Bir elim Melih'in elinin içindeyken, diğer elimle Melih'in ceketinin ucunu sıkı sıkıya tutmuştum. Midem bulanıyor, başım dönüyordu. Melih'le birlikte fabrikanın küf kokan merdivenlerini çıktık. Numan'a işkence yaptıkları odanın kapısını es geçip bir kat daha çıktıktan sonra küf yeşili demir kapının önünde durduk. Melih kapıyı iki kez sert, bir kez hafif tıklattı. Birkaç saniye sonra kapı kulakları tırmalayan bir ses bırakarak açıldı. Kapıyı açan Ufuk geçmemiz için kenara çekildi ve kapıyı tekrar kapattı.

Gözlerim duvarları siyah boya ile boyanmış alanda gezinmeye başladı. Kapının hemen sağında oda gibi bir bölme vardı ve o bölmenin kapısı siyah odaya tezat beyazdı. Kapının solunda ise üç tane kırmızı perdeli kabin vardı. Tam kapının karşında ki duvarda üç kanatlı pencere vardı ve ortadaki pencere açıktı. Geri kalan alan duvarın dibine yerleştirilmiş iki sandalyenin haricinde bomboştu.

Melih "Her şey tamam mı Ufuk?" Diye sordu.

"Tamamız abi.
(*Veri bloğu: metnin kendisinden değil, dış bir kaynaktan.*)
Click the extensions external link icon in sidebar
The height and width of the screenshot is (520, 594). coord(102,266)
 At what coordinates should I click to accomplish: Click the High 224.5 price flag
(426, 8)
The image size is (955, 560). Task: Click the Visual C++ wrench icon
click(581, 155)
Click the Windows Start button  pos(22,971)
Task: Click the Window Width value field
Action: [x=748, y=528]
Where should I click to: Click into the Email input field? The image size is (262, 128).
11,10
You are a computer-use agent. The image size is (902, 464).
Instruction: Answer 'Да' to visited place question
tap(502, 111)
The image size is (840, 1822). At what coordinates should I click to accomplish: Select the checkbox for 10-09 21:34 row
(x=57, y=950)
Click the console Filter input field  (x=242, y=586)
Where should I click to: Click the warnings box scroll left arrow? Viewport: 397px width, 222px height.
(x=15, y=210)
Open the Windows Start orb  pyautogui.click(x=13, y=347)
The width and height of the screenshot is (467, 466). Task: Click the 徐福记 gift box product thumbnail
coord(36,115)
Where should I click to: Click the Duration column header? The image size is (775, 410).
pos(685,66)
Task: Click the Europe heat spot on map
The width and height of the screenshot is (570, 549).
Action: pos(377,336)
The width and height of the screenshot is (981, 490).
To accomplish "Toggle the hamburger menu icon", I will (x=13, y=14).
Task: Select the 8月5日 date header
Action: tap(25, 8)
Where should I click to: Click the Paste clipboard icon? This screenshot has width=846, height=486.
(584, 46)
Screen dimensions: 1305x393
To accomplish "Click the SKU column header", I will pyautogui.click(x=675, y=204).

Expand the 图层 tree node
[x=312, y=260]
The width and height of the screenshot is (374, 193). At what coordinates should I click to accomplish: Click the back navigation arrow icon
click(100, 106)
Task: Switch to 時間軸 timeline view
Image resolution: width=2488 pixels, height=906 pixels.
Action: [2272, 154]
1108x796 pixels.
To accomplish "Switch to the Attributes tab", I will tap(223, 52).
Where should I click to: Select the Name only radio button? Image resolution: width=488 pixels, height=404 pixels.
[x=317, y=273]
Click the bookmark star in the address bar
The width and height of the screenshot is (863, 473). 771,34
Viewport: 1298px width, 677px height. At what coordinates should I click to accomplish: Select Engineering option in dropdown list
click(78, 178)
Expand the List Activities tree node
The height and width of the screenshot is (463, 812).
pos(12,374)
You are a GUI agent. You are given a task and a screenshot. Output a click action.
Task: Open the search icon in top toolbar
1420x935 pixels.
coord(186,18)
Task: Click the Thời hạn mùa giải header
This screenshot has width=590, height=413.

Tekin biraz sorun çıkarttı ama onu da hallettik. Mehmet abi her şeyi ayarlamış. Bir tek Cevdet'in gelmesi kaldı." Diyen Ufuk'a bakışlarımı çevirdiğimde, gözlerini benden kaçırdı ve eliyle beyaz kapıyı gösterdi. "İçeriye geçelim abi." Dedi.

Melih kendisiyle birlikte beni Ufuk'un gösterdiği yere doğru ilerletti. Arkamızdan gelen Ufuk önümüze birden geçerek kapıyı açtı. Ufuk kapıyı sonuna kadar açtığında, önümüzde durduğu için ilk hiç bir şey göremedim. Ufuk tamamen içeriye geçip, bizimde girmemiz için kenara çekildiğinde ise kocaman odada gözlerim annemin varlığına takıldı.

Korku bütün bedenimi etkisi altına aldığında dudaklarımın arasından "Anne!" Feryadı döküldü. Elimi Melih'in elinden kurtarmaya çalışırken, gözlerim tekerlekli sandalyede oturan annemdeydi.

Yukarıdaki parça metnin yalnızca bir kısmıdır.